⟨

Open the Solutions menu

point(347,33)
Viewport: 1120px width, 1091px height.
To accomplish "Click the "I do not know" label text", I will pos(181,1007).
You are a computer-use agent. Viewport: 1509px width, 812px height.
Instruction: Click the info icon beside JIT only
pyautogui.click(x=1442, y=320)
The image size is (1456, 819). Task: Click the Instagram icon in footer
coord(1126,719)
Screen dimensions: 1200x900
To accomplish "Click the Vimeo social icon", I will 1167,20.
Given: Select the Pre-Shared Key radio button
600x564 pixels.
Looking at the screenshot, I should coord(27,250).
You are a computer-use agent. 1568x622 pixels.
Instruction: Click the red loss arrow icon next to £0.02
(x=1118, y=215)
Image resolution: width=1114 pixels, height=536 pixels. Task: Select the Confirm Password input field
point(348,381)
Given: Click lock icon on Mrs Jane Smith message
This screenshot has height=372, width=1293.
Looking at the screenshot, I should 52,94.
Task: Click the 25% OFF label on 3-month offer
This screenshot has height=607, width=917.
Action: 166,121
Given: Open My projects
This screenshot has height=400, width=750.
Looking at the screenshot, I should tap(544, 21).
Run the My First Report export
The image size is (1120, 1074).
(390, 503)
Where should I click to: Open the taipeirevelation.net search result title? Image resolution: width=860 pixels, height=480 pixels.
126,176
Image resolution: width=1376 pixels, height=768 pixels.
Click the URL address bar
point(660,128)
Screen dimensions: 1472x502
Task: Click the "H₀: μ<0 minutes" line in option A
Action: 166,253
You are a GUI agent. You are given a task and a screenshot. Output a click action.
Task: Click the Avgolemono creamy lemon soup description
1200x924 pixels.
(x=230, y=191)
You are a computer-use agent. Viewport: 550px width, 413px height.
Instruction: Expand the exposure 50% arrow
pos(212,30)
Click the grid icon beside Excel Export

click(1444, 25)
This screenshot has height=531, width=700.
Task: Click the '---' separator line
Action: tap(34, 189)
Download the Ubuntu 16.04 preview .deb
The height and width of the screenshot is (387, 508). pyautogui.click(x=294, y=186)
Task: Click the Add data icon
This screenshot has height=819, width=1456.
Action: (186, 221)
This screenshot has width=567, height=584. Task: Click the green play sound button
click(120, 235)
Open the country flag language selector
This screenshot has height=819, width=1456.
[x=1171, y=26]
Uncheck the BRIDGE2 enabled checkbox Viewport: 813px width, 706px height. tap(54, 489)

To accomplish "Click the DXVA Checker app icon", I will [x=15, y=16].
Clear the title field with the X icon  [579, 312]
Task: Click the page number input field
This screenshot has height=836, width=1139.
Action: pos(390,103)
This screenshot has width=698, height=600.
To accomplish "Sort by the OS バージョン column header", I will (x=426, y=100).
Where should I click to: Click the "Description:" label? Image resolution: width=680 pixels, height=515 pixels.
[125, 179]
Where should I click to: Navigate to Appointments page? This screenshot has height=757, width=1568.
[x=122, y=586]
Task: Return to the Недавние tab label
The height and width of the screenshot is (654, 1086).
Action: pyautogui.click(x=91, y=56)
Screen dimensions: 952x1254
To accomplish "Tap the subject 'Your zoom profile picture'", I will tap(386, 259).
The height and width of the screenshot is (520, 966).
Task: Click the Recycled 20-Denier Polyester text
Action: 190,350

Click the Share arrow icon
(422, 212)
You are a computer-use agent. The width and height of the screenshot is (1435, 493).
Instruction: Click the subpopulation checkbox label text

⟩

Work item: Every line of the material that holds the word "Viewport" must be found and copied.

Solved exercise:
Viewport: 1120px width, 1091px height.
You are a computer-use agent. Viewport: 1509px width, 812px height.
You are a computer-use agent. Viewport: 550px width, 413px height.
Uncheck the BRIDGE2 enabled checkbox Viewport: 813px width, 706px height. tap(54, 489)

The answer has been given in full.